▶ **YOUR ASSIGNMENT**
Print exactly the lines below between the line holding "EL ESTADO PROVINCIAL" and the line holding "Página 12 (50, 779)", inclusive, and nothing more.

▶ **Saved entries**
++++++++++++++++++++

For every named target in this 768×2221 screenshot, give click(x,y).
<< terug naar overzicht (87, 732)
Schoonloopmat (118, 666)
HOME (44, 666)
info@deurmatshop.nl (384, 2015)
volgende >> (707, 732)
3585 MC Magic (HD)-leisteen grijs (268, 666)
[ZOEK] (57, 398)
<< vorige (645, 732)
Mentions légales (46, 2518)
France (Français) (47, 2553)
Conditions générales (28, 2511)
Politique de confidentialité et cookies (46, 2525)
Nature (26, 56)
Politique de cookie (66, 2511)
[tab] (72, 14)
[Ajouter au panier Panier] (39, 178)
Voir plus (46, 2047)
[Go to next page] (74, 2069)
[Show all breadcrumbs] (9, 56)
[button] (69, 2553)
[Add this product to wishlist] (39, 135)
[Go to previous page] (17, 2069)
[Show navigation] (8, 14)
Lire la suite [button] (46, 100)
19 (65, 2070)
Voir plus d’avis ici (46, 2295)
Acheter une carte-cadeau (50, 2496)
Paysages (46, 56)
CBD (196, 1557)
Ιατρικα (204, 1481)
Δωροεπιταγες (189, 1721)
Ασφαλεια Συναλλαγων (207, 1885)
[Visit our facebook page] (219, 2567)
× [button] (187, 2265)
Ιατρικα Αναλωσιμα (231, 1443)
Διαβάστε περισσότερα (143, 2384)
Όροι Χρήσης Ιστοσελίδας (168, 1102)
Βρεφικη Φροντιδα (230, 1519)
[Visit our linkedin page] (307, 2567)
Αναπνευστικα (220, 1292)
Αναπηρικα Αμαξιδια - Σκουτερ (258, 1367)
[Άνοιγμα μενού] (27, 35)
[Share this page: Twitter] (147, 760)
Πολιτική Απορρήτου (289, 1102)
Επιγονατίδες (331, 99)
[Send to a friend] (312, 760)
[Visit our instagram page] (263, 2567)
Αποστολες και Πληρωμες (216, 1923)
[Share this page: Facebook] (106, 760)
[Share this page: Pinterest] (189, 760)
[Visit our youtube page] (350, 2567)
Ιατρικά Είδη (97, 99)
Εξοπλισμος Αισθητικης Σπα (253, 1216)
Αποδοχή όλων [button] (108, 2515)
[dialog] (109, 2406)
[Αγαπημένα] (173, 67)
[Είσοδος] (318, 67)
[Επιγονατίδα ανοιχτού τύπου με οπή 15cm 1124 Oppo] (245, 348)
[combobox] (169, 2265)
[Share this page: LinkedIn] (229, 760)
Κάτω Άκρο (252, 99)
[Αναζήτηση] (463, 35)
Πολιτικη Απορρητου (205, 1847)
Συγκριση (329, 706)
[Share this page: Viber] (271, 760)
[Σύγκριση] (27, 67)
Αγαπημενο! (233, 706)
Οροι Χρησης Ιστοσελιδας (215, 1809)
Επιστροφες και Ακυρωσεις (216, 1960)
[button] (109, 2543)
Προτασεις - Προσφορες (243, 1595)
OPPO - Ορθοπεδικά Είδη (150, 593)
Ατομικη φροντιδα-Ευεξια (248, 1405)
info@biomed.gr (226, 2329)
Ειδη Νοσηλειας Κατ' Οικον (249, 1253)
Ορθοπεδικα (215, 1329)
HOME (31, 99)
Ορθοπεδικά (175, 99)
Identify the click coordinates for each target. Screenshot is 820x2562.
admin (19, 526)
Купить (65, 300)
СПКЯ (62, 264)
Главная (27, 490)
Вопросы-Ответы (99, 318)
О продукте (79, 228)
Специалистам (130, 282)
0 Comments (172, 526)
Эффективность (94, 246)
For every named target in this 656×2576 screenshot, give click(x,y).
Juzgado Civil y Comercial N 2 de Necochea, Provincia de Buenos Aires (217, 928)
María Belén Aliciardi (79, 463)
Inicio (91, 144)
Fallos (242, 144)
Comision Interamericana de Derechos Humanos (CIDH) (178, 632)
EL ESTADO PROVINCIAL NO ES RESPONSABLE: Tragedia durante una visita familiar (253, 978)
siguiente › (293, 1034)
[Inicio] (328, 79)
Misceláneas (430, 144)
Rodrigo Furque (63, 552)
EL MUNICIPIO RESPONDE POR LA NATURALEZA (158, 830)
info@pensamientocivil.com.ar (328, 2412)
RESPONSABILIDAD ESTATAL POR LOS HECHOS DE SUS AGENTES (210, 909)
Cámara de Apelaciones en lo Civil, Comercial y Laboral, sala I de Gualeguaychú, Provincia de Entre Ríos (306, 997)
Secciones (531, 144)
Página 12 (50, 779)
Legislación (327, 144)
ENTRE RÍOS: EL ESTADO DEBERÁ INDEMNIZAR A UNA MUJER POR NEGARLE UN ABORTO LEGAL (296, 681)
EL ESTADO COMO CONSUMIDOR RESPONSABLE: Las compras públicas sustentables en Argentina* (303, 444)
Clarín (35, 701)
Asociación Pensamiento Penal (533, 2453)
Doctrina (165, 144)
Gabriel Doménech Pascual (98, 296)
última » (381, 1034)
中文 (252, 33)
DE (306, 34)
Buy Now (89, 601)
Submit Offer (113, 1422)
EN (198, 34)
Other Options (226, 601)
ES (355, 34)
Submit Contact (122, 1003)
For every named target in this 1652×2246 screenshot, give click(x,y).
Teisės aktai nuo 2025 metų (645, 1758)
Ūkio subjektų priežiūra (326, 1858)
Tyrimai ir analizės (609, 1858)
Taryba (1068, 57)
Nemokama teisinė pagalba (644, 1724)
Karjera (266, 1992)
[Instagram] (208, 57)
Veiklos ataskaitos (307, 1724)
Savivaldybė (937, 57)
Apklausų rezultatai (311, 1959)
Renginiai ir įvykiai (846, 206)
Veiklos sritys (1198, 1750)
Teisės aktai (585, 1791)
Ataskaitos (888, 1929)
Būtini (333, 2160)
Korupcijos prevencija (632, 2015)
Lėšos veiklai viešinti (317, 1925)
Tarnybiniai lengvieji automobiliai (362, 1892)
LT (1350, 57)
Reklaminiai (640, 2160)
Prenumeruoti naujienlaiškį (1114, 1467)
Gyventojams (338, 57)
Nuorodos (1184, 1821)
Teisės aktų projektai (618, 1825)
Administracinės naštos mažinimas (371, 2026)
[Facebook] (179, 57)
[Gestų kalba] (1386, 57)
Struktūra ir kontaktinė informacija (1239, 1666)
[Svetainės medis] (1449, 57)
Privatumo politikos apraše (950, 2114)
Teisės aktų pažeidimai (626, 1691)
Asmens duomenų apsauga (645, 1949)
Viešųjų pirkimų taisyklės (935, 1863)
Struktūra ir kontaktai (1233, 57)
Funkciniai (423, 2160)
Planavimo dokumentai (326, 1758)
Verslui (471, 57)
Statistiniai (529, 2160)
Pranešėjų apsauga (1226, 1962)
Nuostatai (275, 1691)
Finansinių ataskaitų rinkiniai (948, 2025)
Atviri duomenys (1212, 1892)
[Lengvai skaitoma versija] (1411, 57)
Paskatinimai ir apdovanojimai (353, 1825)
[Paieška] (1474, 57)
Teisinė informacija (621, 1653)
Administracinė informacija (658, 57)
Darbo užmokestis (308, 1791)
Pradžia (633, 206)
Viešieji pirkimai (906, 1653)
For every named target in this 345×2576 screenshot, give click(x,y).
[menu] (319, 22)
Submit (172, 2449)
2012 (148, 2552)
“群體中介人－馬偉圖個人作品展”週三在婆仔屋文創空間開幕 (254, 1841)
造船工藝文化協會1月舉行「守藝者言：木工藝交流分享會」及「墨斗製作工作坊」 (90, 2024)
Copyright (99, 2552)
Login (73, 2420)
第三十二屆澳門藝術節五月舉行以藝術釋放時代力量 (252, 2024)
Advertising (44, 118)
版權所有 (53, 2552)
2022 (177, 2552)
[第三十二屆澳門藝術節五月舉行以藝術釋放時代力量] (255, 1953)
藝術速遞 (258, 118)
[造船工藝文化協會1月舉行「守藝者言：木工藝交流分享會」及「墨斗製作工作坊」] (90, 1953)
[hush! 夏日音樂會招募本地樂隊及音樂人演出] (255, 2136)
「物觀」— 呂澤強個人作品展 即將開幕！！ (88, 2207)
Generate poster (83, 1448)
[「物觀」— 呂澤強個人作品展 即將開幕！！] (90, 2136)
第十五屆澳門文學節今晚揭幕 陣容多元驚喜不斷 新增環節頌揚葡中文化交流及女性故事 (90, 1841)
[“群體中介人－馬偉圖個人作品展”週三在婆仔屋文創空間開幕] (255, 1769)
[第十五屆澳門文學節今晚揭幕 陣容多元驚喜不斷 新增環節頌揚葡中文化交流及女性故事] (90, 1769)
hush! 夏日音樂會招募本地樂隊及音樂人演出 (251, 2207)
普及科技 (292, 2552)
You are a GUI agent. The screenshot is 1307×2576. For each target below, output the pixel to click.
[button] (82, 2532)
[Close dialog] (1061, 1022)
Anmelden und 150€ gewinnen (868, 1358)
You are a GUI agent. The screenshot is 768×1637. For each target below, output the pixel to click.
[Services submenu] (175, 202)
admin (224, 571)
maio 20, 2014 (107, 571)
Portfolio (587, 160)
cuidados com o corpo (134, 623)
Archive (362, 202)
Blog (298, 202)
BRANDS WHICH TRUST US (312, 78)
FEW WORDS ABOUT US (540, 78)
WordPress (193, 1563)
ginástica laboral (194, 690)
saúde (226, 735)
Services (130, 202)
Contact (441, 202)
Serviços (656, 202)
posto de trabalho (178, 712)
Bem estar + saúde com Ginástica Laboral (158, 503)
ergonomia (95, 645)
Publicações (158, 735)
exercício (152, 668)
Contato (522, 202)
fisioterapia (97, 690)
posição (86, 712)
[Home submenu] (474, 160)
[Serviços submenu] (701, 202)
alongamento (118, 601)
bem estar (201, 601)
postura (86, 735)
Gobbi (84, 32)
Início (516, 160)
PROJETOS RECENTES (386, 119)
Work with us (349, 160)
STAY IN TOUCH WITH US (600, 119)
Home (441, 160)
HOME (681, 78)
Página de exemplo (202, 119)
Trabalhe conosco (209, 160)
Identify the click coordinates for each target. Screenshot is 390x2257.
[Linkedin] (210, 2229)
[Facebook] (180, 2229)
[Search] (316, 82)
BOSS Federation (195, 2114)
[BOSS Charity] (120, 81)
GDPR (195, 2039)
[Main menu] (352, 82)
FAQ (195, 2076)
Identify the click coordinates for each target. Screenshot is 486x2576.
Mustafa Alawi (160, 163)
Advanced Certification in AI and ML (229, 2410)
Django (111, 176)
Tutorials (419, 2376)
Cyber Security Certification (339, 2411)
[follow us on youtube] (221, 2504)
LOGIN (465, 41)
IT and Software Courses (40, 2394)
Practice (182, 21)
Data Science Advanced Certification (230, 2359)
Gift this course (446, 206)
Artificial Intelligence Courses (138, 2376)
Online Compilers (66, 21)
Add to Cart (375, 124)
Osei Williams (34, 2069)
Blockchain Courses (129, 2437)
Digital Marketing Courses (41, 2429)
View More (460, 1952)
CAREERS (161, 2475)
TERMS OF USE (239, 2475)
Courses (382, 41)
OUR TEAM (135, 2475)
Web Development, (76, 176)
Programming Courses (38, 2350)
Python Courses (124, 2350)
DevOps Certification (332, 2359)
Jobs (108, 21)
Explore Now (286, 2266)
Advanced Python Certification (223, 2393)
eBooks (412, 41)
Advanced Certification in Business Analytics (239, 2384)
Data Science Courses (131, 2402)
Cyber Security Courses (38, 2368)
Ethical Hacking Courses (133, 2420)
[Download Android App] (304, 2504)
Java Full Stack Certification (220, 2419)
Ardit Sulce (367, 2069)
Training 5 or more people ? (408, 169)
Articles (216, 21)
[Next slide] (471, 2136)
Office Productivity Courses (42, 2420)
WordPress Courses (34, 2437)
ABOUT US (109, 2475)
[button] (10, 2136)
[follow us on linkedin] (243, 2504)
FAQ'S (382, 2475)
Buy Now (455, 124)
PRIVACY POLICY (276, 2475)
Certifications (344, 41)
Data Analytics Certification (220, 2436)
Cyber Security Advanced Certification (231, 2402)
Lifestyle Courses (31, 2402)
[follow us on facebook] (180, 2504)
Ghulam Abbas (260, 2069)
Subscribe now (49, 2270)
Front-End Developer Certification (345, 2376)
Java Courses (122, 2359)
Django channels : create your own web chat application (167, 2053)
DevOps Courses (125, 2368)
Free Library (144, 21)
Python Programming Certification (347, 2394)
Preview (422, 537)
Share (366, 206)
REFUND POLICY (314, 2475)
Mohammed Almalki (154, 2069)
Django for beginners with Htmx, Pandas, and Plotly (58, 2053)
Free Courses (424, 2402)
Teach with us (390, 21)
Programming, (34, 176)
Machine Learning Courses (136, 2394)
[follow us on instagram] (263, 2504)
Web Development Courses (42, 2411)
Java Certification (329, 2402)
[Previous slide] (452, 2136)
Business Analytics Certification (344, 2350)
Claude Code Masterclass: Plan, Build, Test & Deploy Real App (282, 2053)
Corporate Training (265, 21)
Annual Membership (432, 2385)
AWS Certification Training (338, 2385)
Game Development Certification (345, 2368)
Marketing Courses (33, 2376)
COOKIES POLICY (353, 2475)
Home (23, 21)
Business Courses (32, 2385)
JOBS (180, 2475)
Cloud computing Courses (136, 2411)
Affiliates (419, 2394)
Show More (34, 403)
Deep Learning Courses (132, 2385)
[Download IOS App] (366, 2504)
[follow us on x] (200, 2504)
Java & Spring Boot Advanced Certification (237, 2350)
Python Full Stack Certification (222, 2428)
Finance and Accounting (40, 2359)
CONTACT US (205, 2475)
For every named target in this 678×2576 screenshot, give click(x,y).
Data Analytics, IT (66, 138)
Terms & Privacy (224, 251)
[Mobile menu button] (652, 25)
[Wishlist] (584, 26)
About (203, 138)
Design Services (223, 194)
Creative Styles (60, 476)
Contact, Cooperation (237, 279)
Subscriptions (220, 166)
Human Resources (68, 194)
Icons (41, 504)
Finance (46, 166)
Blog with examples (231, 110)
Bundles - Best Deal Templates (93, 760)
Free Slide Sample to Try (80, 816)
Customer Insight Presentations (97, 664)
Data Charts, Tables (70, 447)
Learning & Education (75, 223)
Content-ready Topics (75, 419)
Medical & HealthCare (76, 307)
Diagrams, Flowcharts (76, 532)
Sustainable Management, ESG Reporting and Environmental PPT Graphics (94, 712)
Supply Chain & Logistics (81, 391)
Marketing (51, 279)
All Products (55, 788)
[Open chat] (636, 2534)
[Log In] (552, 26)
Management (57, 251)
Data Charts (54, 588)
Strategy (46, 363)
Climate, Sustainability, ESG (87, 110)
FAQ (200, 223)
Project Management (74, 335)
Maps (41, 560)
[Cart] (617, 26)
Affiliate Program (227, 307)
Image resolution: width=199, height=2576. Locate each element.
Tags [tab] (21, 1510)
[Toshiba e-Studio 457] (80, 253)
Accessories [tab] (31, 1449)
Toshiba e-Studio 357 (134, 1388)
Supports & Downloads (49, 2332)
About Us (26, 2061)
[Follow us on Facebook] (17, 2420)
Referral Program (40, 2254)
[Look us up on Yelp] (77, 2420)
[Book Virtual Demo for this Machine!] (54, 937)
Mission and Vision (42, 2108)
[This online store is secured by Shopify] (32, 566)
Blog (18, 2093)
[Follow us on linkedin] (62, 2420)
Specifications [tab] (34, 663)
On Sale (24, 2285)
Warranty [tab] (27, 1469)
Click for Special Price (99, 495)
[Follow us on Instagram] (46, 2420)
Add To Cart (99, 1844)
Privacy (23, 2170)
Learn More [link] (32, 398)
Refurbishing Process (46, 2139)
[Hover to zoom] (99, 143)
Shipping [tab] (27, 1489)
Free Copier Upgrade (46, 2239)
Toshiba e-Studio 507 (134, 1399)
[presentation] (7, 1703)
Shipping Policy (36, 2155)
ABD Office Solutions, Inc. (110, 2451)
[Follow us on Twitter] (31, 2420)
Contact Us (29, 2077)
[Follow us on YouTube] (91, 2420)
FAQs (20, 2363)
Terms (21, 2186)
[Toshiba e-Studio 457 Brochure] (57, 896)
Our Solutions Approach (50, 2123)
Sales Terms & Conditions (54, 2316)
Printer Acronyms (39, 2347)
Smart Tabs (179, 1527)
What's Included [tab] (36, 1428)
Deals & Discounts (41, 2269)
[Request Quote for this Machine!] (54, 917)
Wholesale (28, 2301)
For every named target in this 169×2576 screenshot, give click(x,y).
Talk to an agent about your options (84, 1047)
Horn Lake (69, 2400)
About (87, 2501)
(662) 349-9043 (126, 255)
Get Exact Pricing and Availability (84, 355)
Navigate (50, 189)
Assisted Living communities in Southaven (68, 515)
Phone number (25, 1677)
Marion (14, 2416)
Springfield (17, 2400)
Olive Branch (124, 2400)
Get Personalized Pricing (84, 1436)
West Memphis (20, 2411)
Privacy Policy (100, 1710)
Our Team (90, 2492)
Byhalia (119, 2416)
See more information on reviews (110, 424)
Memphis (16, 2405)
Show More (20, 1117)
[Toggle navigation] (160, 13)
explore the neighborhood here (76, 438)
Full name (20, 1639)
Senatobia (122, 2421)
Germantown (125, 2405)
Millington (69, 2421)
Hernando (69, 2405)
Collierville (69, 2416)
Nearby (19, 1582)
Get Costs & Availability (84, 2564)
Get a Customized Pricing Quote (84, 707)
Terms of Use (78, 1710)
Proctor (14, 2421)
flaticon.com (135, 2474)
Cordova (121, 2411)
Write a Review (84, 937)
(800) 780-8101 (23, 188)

++++++++++++++++++++

▶ **SOLUTION TO THE EXERCISE**
EL ESTADO PROVINCIAL NO ES RESPONSABLE: Tragedia durante una visita familiar (253, 978)
siguiente › (293, 1034)
[Inicio] (328, 79)
Misceláneas (430, 144)
Rodrigo Furque (63, 552)
EL MUNICIPIO RESPONDE POR LA NATURALEZA (158, 830)
info@pensamientocivil.com.ar (328, 2412)
RESPONSABILIDAD ESTATAL POR LOS HECHOS DE SUS AGENTES (210, 909)
Cámara de Apelaciones en lo Civil, Comercial y Laboral, sala I de Gualeguaychú, Provincia de Entre Ríos (306, 997)
Secciones (531, 144)
Página 12 (50, 779)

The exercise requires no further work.